“Neanche gli animali sono trattati così, i letti sono tutti attaccati e senza spazio, merda e urine ovunque e una puzza di stalla umana”: si chiama Hassan Gedi Abtidon, è di nazionalità somala, ma a Benevento è conosciuto e amato da tutti come Gedi. “Adesso, però, Gedi a Benevento non c’è più. È nel Centro per i Rimpatri di Bari e parla sconvolto, dice che vuole raccontare a tutti quello che succede in una Struttura della Repubblica Italiana che dovrebbe ospitare persone umane. È una storia che non avremmo mai voluto raccontare perché poteva e doveva essere una storia di integrazione di successo. Una di quelle perfette, a lieto fine per una persona e per una intera comunità che lo aveva accolto. Gedi è arrivato nella Casa Circondariale di Benevento nel 2012 e lì il Centro Ascolto Carcere promosso dalla Caritas Diocesana di Benevento ha accolto da subito le sue richieste di beni di prima necessità perché Gedi era privo di qualunque aiuto materiale. Grazie alla Caritas e grazie alla mediazione degli Educatori del carcere, Gedi ha ricevuto l’attenzione e la considerazione che gli hanno consentito di ritrovare sé stesso in quanto uomo e non detenuto. Nel Carcere di Benevento Gedi si è impegnato, ha lavorato, ha persino avuto un encomio “per il particolare impegno e senso di responsabilità” mostrati durante le attività lavorative“. A raccontare la storia di questo ragazzone somalo voluto bene da tutti è la pagina Facebook “Sale della Terra”.

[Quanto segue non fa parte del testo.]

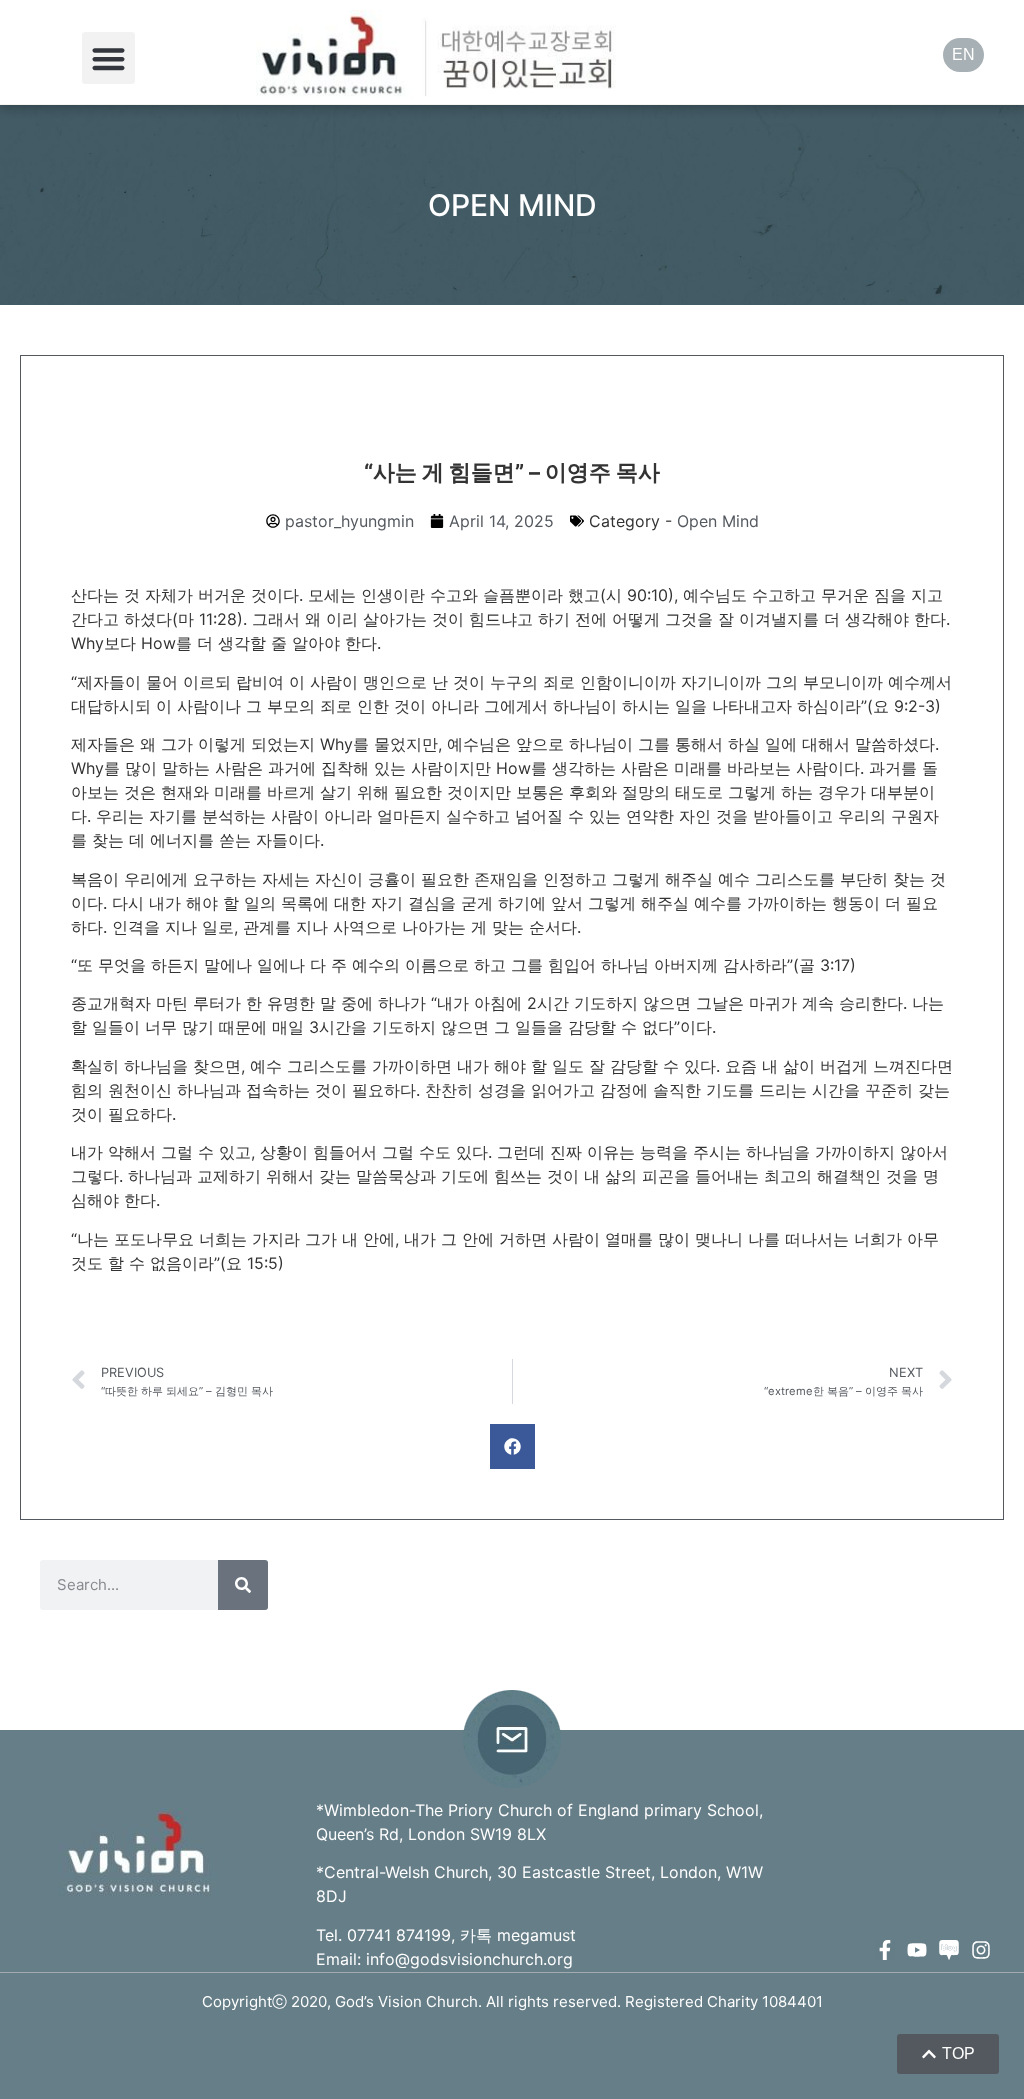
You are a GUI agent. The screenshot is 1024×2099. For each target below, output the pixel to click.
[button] (108, 58)
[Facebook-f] (885, 1950)
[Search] (243, 1585)
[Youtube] (917, 1950)
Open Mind (718, 521)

Dopo i primi permessi premio, la stima verso Gedi è cresciuta fino a fargli guadagnare la possibilità di muoversi liberamente sul territorio. Un passaggio importante, reso possibile dall’atteggiamento responsabile e di ravvedimento mostrato da Gedi che, così rinforzandosi, ha apprezzato con pazienza e tenacia le piccole evoluzioni della sua “lotta per la libertà”. Anche per le autorità, dunque, Gedi era pronto a reintegrarsi e far ritorno nella società prima del suo fine pena definitivo.

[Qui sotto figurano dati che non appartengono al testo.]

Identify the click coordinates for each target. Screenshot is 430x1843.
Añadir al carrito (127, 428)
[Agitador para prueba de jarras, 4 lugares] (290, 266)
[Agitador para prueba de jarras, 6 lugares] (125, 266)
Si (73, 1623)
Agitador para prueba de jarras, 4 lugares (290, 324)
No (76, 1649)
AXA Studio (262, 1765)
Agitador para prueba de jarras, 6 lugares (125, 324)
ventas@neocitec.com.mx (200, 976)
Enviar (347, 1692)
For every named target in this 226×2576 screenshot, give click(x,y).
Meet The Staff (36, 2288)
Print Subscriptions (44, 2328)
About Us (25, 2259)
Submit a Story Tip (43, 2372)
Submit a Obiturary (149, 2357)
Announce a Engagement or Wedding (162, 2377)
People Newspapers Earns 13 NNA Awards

Gedi – prosegue la nota – prende a casa nel centro storico di Benevento, lavora con un contratto come bracciante nell’agricoltura coesiva della Rete “Sale della Terra”, al Bistrot “Alimenta”, nel progetto S.I.P.L.A. Sud – “Sistema Integrato di Protezione per i Lavoratori Agricoli”, nel Centro Aziendale “Gioosto” Ma è all’Orto di Casa Betania” che Gedi viene conosciuto e amato da tutta la città di Benevento. Ne diventa il simbolo e il punto di riferimento, l’animatore e il tutor. Gedi e l’Orto sono l’identificazione dell’accoglienza, della coesione sociale e della possibilità di riscatto che la Costituzione Italiana prevede dopo un percorso di detenzione. Gedi ha scontato la pena. Tutta. Ma per la legge italiana non basta scontare la pena, non bastano i contratti di lavoro, non basta essere il punto di riferimento di una comunità, non basta essere una persona amata, “restituita” alla bellezza e alla umanità, non basta essere accolti e voluti, non basta amare quella che si considera la propria città. La pena ha fatto di lui una persona rieducata, ma non basta.
A Gedi, richiedente asilo, è stato notificato decreto di espulsione. Non sono bastati dieci anni di vita integrata perfettamente. Non è bastato nulla. E mentre lo trasferivano a Bari, la comunità “Sale della Terra” si è attivata, lo ha raggiunto a Bari, lo ha incontrato e gli ha promesso che questo legame non si spezzerà. Intanto la città si sta interrogando e si sta mobilitando e, nell’appello per la raccolta delle firme si legge, tra l’altro, anche che “Gedi ama Benevento e non l’avrebbe mai lasciata. Benevento è una città piccola e Gedi fa parte di Benevento, fa parte delle nostre famiglie.
Gedi parla con tutti, gioca con i bambini, si confronta con gli amici beneventani sulla sua vita e su quello che vorrebbe fare. Gedi è amico, è zio, è nipote, è fratello di tutti quelli che lo conoscono. Questo è stato possibile solo per merito suo. I bambini lo aspettano nell’area giostrine dell’“Orto di Casa Betania”. Gedi guarda al futuro con speranza. Rispetta questa città che gli ha dimostrato che un’altra vita è possibile. Gedi deve rientrare nella sua città, perché è giusto così. Restituitecelo. È una cosa giusta”.